Showing posts with label RLW. Show all posts
Showing posts with label RLW. Show all posts

Sunday, February 12, 2012

I REMEMBER - STUCK ON THE MOUNTAIN...

My son Nicholas (Nicholas Gerald when he was in trouble - Nick -now that he is in his mid-twenties...) has always been competitive.  The middle son of three brothers, he didn't get to be the first and he didn't get the free pass like his little brother somehow always did.  He figured out, early on, that since he couldn't be the baby and couldn't be the oldest, he would just try to be the best.


I remember a camping trip once at the north coast of California - Ft. Bragg area - where we all went down to the beach to play.  All boys like to be climbers and my three were no different.  They were climbing on everything, rocks, driftwood, etc.  They tried their hand at climbing the mostly sheer face of a small hill, but they gave up about halfway up, as it looked pretty impossible.


We were putting out the blanket and picnic basket when I heard this tiny little pleading voice from off in the distance.  "Dad, Dad......HELP!!"  We looked everywhere and though we could hear Nick, we couldn't see him anywhere.  That is, until we looked at the impossible-to-climb cliff and there he was...almost to the top...and stuck.  He would have made it, but he wasn't tall enough to reach the next handhold and it was much too difficult to go back down.


Most parents have "saved their children's lives", multiple times, from fast car stops, choking on hot-dogs, to grabbing them before they ran into the street...etc.

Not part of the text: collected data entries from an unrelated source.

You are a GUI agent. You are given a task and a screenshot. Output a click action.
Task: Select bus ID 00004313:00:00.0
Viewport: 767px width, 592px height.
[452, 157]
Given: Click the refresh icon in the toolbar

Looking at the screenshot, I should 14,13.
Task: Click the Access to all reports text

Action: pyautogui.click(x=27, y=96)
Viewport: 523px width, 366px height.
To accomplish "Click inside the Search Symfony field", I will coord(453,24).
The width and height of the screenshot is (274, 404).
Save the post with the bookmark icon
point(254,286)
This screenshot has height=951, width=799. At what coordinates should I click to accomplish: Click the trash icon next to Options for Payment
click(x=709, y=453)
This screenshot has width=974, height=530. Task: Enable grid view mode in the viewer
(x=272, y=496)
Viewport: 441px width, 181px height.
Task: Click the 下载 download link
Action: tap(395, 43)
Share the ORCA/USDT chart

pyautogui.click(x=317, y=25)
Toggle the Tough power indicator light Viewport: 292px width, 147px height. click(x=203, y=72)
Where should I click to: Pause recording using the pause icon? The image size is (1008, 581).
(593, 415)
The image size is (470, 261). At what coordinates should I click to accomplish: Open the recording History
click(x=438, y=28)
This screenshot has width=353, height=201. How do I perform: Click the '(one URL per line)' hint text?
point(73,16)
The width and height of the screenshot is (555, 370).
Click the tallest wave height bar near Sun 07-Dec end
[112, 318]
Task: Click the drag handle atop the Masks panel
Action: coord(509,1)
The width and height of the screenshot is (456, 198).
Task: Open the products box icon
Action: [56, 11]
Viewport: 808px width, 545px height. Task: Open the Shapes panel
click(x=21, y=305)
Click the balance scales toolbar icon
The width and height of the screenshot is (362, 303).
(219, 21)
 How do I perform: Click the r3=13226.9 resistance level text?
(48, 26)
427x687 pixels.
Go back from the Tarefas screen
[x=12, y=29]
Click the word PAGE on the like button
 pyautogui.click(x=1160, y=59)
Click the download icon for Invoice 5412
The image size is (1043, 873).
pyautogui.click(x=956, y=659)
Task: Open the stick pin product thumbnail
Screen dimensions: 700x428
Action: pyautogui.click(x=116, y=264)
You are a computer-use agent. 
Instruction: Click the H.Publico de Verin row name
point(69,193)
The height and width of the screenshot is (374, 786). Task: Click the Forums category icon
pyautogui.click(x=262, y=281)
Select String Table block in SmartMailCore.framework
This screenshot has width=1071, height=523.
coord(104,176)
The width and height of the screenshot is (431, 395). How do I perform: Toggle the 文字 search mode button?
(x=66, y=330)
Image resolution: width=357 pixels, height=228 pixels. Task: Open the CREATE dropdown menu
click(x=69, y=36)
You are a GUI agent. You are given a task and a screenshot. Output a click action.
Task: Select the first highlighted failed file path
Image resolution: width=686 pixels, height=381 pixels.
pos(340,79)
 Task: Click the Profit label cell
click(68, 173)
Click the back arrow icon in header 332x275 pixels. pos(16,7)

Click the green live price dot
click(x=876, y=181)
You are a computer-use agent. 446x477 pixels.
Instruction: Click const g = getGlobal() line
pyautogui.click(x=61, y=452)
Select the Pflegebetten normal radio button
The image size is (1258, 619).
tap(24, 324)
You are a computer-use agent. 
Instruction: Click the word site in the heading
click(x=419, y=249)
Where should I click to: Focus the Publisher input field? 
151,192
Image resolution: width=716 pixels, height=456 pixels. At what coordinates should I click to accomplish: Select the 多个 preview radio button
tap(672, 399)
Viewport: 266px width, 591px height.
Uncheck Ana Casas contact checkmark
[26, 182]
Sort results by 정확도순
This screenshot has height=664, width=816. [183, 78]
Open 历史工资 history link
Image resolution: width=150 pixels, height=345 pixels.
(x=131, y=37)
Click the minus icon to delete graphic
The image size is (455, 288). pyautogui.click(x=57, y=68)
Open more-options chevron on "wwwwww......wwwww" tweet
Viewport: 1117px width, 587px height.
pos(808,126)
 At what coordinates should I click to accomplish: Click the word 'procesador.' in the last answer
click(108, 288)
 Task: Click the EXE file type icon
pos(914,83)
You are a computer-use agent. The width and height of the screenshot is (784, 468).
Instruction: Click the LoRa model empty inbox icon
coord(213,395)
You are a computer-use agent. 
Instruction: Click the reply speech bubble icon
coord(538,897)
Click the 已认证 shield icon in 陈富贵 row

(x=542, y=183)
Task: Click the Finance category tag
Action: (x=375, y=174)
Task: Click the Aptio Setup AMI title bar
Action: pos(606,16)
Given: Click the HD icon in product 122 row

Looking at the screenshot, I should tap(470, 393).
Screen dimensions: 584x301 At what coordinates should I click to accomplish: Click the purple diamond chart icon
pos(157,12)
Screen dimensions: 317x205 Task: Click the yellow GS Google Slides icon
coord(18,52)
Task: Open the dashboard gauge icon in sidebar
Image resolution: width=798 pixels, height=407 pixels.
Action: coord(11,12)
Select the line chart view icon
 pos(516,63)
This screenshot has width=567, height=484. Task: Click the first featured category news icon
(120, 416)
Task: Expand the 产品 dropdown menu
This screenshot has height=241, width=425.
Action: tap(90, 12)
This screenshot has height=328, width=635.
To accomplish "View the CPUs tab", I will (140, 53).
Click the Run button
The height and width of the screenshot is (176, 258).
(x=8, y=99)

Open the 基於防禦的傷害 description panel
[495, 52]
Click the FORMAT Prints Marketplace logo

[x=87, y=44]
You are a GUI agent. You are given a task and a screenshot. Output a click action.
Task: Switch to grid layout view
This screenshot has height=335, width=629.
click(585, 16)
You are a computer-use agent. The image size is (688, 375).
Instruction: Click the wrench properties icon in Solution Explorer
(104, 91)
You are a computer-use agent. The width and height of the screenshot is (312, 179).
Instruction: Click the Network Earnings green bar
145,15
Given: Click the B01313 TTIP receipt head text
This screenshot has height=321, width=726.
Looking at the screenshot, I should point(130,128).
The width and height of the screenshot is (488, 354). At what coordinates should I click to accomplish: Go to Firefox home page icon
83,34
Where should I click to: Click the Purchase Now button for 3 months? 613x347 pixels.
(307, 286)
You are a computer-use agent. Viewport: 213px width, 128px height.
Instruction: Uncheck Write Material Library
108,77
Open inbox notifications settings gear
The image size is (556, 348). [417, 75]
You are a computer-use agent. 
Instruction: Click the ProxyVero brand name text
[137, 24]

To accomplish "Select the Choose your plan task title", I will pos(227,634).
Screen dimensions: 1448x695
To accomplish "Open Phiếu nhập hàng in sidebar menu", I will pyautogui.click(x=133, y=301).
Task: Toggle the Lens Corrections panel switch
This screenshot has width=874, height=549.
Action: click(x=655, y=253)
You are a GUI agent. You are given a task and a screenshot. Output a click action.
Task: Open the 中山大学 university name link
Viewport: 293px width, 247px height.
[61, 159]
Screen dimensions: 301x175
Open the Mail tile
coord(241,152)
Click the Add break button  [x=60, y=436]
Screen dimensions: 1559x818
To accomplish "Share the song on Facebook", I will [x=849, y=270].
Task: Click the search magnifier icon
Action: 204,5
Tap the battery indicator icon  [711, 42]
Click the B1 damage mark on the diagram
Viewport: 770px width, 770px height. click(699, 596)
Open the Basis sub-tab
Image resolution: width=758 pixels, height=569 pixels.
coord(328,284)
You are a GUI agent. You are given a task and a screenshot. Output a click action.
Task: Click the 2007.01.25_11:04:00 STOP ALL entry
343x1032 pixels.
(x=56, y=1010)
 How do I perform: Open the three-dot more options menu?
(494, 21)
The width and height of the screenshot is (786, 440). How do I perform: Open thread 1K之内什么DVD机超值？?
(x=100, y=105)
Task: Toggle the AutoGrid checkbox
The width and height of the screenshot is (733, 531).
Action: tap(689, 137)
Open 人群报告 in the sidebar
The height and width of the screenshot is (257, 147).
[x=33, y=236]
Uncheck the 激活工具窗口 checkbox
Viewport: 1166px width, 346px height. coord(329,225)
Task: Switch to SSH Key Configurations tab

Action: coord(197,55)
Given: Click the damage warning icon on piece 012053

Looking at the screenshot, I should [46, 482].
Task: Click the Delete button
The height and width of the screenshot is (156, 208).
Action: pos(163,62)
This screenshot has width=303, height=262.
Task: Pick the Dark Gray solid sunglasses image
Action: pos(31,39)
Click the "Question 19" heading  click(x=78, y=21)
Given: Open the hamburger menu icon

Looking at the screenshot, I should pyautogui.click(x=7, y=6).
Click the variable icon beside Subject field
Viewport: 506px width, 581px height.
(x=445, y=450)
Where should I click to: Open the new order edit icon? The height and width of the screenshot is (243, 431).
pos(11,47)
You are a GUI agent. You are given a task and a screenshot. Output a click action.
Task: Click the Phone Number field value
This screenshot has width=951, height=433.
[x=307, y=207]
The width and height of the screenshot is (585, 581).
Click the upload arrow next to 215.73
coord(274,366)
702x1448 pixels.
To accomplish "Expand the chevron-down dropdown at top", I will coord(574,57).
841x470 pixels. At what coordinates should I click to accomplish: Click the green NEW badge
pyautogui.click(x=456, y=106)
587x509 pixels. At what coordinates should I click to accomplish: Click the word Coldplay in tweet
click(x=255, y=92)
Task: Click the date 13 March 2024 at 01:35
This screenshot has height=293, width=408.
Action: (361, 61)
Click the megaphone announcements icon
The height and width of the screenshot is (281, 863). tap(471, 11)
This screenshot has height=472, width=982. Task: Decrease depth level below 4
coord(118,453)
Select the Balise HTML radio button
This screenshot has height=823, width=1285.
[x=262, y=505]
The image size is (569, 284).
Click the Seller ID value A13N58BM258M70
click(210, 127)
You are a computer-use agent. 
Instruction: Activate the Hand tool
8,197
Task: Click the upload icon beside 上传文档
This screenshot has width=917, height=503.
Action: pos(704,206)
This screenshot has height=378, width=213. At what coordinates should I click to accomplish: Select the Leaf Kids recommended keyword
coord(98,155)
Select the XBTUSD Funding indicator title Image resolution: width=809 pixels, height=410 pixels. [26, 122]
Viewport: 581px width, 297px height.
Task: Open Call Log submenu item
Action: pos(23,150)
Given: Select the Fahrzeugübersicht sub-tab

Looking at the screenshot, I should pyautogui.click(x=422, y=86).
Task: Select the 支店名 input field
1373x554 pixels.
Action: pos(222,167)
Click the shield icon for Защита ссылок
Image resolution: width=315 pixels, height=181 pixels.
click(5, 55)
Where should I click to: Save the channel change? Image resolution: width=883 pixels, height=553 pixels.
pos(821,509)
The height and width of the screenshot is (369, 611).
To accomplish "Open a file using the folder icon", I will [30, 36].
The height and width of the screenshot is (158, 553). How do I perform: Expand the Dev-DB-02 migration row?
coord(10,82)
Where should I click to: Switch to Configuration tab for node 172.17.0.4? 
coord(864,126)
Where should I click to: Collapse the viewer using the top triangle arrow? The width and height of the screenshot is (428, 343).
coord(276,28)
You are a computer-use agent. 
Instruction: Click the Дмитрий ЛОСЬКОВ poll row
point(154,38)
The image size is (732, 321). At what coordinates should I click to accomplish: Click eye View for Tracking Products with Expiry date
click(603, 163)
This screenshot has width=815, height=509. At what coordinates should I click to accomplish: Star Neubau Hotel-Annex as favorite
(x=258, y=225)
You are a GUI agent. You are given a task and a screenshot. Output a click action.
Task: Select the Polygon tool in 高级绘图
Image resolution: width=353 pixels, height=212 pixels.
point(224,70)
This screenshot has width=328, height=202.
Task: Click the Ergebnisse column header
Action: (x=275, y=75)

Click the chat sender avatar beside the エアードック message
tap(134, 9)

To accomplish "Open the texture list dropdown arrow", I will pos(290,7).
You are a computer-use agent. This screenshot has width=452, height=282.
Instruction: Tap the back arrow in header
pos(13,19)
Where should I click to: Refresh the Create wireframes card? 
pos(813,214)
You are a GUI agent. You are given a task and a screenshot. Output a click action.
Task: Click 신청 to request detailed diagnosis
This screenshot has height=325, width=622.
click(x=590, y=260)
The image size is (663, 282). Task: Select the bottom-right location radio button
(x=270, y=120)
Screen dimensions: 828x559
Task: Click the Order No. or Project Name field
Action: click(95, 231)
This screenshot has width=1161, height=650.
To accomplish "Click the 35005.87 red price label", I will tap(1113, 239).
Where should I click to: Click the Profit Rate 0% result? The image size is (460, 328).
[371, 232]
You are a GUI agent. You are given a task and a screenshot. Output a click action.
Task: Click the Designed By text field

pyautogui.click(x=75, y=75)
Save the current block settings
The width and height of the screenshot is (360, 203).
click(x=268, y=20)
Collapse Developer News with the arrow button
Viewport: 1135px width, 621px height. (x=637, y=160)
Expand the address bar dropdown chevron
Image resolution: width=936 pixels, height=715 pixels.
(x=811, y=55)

This time was a bit more difficult.  I had to dash over and start climbing the cliff to where he was....all the while telling him reassuringly that Dad was on the way.  


When I got to where he was, I discovered the problem...hand holds are not necessarily footholds and going back down (let alone carrying somebody) was not a solution.  Other than the worry of us both tumbling down a two or three story high rocky cliff, I had it under control.  We had to finish climbing to the top.


The brave adventurer bravado was gone when I arrived where he was stuck.  The all-trusting, 'my Dad is a super-hero' look took over from the 'deer in the headlights' look as I climbed up next to him. There wasn't any time and this wasn't the spot to lecture him about the danger he got himself (and me) in.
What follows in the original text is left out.